GVM: MWP Volunteer Spotlight!

Hillary Warrington- Mental Wellness Program Volunteer

Hillary Warrington has been volunteering, broadly, for over 20 years!

Hillary lived below the poverty line for many years of her life, and, during that time, often lamented that she could not afford to seek particular services. Hillary has great empathy for those who cannot afford therapy services. “There is a great need to help those who genuinely need therapy services but cannot afford them, and I hope to be a very small part of fulfilling that need.” She has been working with Spark the Change Colorado as a skilled Mental Wellness Program volunteer for about 10 months.

What does volunteering mean to you?

“Volunteering means the opportunity for me to reach individuals who may otherwise be unable to receive therapy services. It is hugely rewarding to see personal growth in all of my clients, most notably in those who are trying to make significant changes in their lives. Volunteering also means the opportunity to help guide future clinicians in their goal of achieving licensure. I enjoy playing a small but pivotal role in shaping future clinicians and their clients’ outcomes.”

What’s your favorite part about volunteering?

“My favorite part of volunteering is serving marginalized populations that I may not otherwise be able to treat. Serving these populations helps not only to support my own clinical skills but also impacts change in our communities throughout Colorado.”

What advice would you have to someone who’s thinking about engaging as a volunteer in their community for the first time?

“Enjoy it! Volunteering your time, skills, and energy can be such a beautiful way to impact change in our community. At times the need in our community and in our world can feel so overwhelming. But as the old story goes: “A young girl was walking along a beach upon which thousands of starfish had been washed up during a terrible storm. When she came to each starfish, she would pick it up, and throw it back into the ocean. People watched her with amusement. She had been doing this for some time when a man approached her and said, “Little girl, why are you doing this? Look at this beach! You can’t save all these starfish. You can’t begin to make a difference!” The girl seemed crushed, suddenly deflated. But after a few moments, she bent down, picked up another starfish, and hurled it as far as she could into the ocean. Then she looked up at the man and replied, “Well, I made a difference for that one!” The old man looked at the girl inquisitively and thought about what she had done. Inspired, he joined the little girl in throwing starfish back into the sea. Soon others joined, and all the starfish were saved.” Adapted from “The Star Thrower” by Loren C. Eiseley. https://www.thestarfishchange.org/starfish-tale

Do you have any volunteer stories you’d like to share?
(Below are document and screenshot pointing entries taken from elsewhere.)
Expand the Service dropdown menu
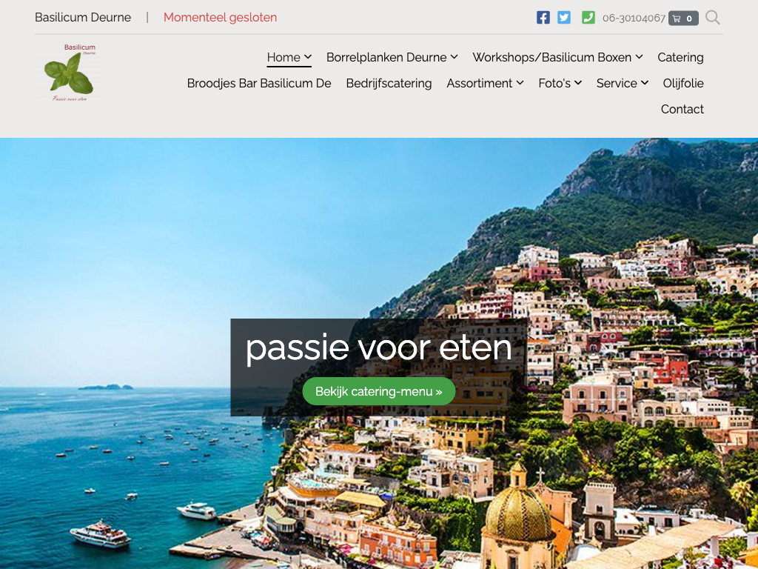 pos(645,83)
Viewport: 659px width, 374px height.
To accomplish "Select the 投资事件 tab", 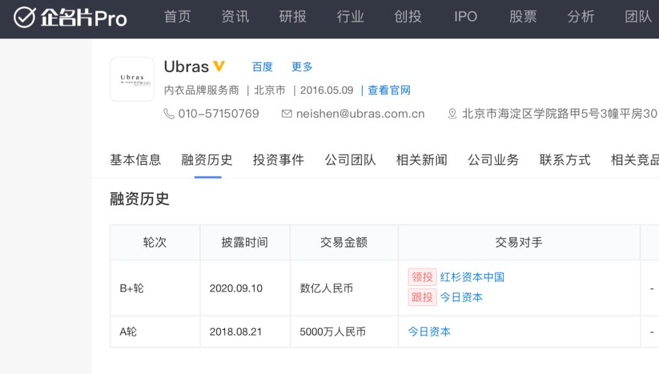I will coord(278,160).

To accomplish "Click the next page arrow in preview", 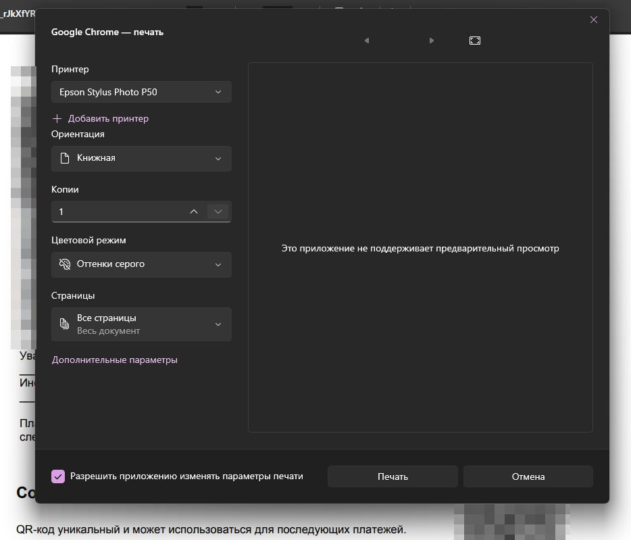I will pos(432,41).
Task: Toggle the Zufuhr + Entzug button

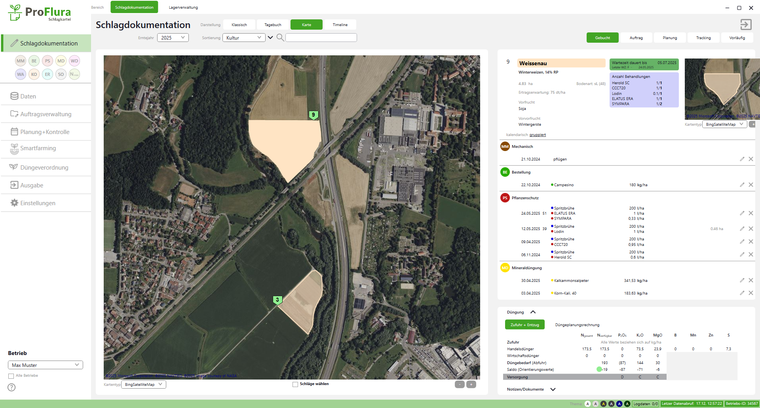Action: (524, 325)
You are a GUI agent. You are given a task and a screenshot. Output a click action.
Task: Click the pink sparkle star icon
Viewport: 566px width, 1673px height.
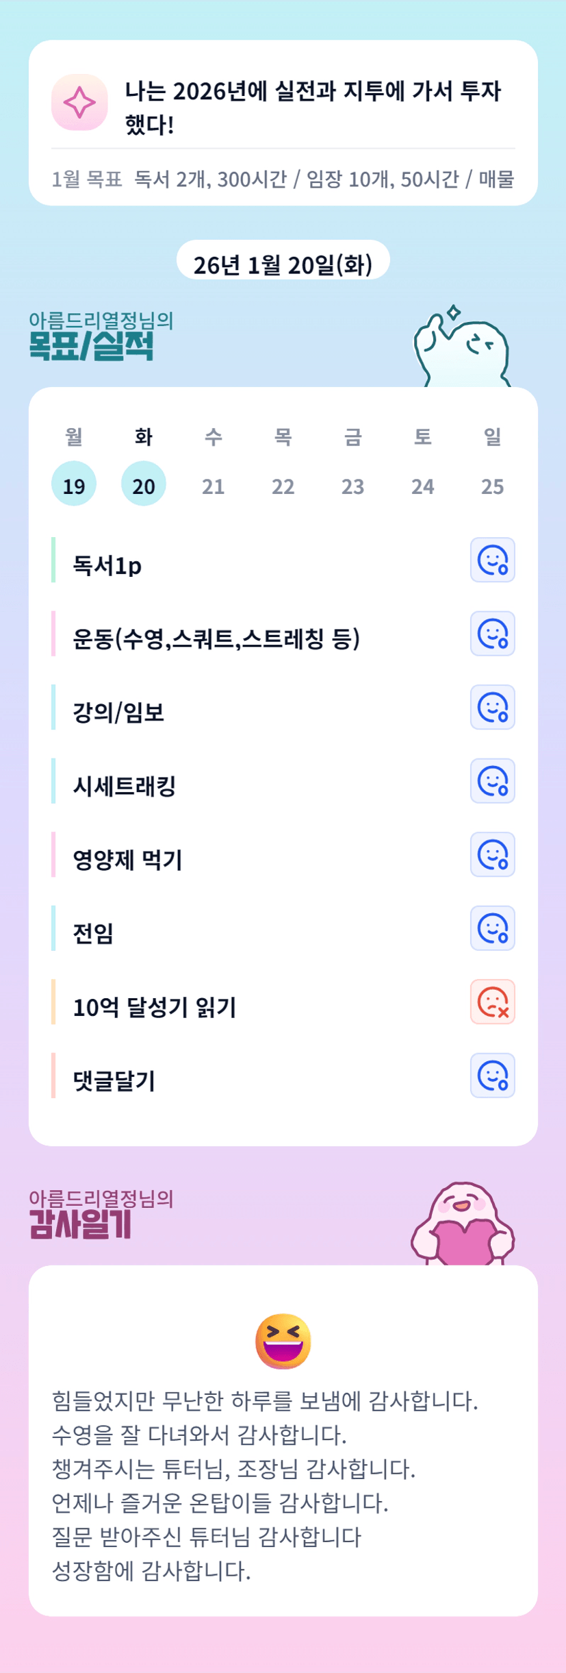coord(79,102)
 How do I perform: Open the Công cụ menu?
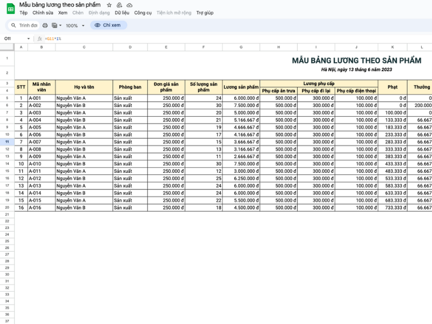(143, 12)

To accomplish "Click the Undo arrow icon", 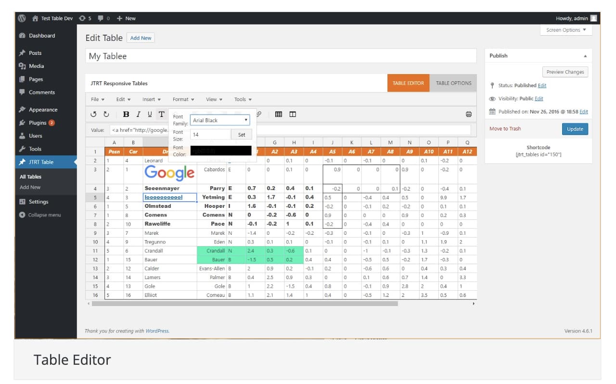I will pos(94,114).
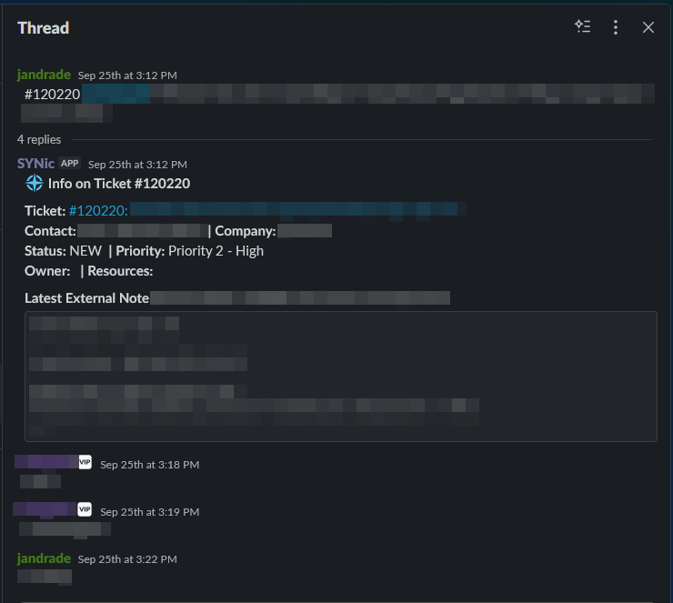673x603 pixels.
Task: Click the Sep 25th 3:18 PM timestamp
Action: pyautogui.click(x=149, y=465)
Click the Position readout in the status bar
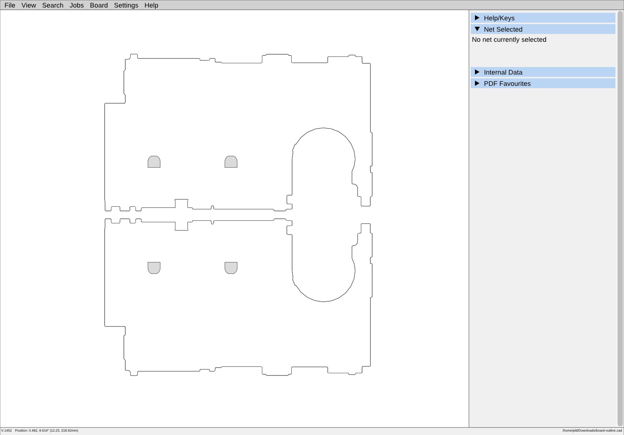The image size is (624, 435). click(x=47, y=430)
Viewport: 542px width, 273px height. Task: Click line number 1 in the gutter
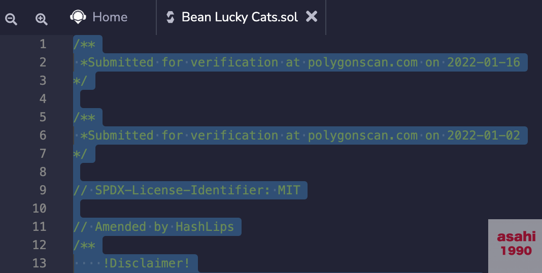click(x=43, y=44)
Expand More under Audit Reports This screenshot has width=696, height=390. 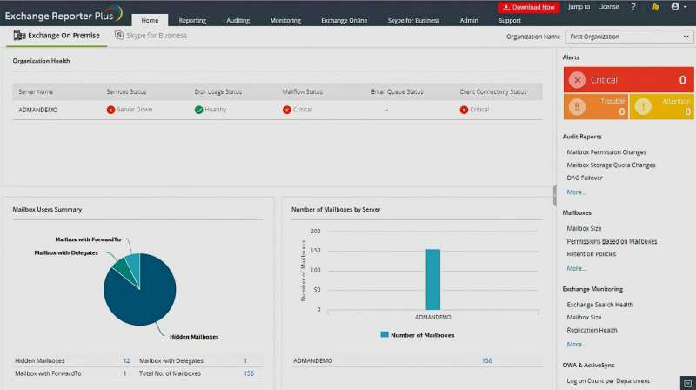(576, 192)
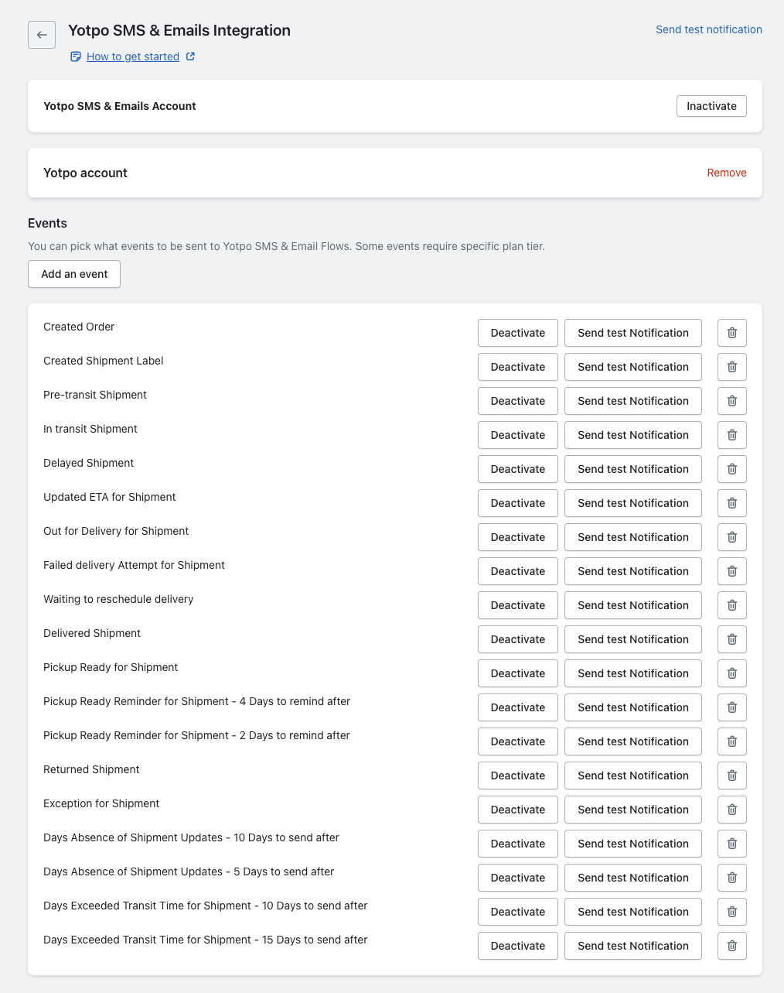This screenshot has height=993, width=784.
Task: Delete Out for Delivery for Shipment event
Action: coord(731,537)
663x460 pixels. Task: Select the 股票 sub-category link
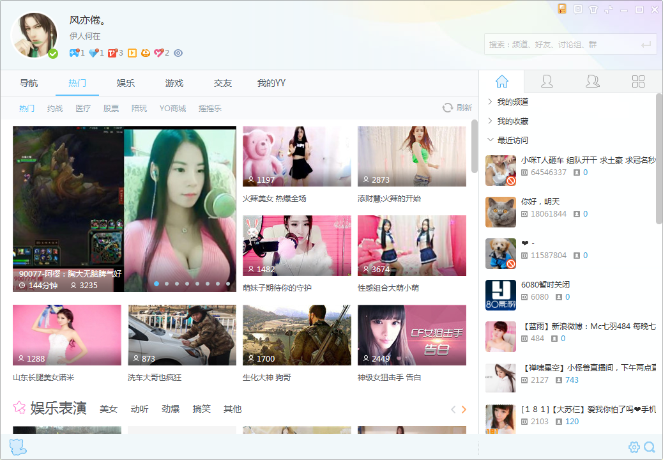[111, 109]
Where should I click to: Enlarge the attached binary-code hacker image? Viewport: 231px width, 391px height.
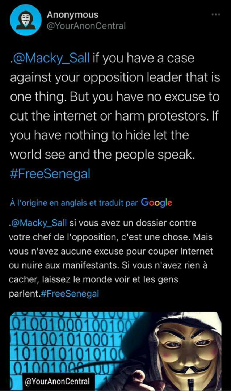point(116,348)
“I have experienced so many lovely moments being a therapist in someone’s life through Spark the Change. From an intentional choice to try a new, unfamiliar emotional path to setting boundaries to processing childhood traumas, each and every brave moment by my clients are important and beautiful to witness.”

Thank you so much for all that you do, Hillary. You are a perfect example of why the Mental Wellness Program is such a vital part of the lives of volunteers and clients, alike.